En Suède, les salaires des fonctionnaires ne sont pas disponibles en ligne, mais peuvent être obtenus par téléphone. La transparence fait partie de la tradition.

Une tradition et des habitudes qui ne sont pas toujours compatibles avec les pratiques dominantes concernant l’ouverture des données par les États, ce qui a valu à la Suède un rappel à l’ordre pour “non-transposition de la directive européenne de 2003 relative à l’accès à l’information publique”.

Légende : Le chiffre qui apparaît à côté du nom de chaque pays correspond à un indice sur la disponibilité des données.

  • Vert (1) : La majorité des documents étudiés sont publiés sur un portail central (Russie, Suisse).
  • Vert-bleu (2) : La majorité des documents étudiés sont publiés sur les sites de ministères ou d’agences gouvernementales. (France, Brésil, Canada)
  • Bleu (3) : La majorité des documents étudiés sont publiés sur d’autres sites (Australie)
  • Gris (4) : Autant de documents sont publiés sur un portail central que sur les sites des ministères et agences gouvernementales (Suède, Slovénie).
  • Jaune (5) : Autant de documents sont publiés sur les sites des ministères et agences gouvernementales que sur d’autres sites (Espagne)
  • Jaune foncé (6) : Autant de documents sont publiés sur un portail central, sur les sites des ministères et des agences gouvernementales et sur d’autres sites (Ukraine).

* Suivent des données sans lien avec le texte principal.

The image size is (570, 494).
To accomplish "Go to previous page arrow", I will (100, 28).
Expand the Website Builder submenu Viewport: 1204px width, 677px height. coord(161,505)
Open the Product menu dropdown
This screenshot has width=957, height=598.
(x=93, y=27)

Autre différence notamment, la disponibilité des données mises en ligne. Dans la majorité des cas, ce sont les sites des ministères et des agences gouvernementales qui fournissent le plus de données. La Suède fait figure d’exception : les données publiques sont autant disponibles sur un portail central que sur les sites des ministères, signe là encore d’une importante accessibilité des données. La redondance de publication des données concourent aussi à leur pérennité.

De grands écarts existent entre les différentes données publiées. Seuls 5,5% ne publient pas les documents relatifs au budget et aux institutions et à leur fonctionnement alors que 64% des Etats interrogés ne publient pas les listes des fonctionnaires et leur salaires. Ceux qui rendent ces données accessibles sont engagés dans la lutte contre la corruption, à l’instar du Mexique ou de l’Italie qui ont un arsenal législatif rigoureux.

États en lutte contre la corruption, états post-autoritaires qui érigent des barrières législatives pour encadrer l’ouverture des données et États qui les publient par tradition ou conviction forment les trois grandes catégories des “open governments”.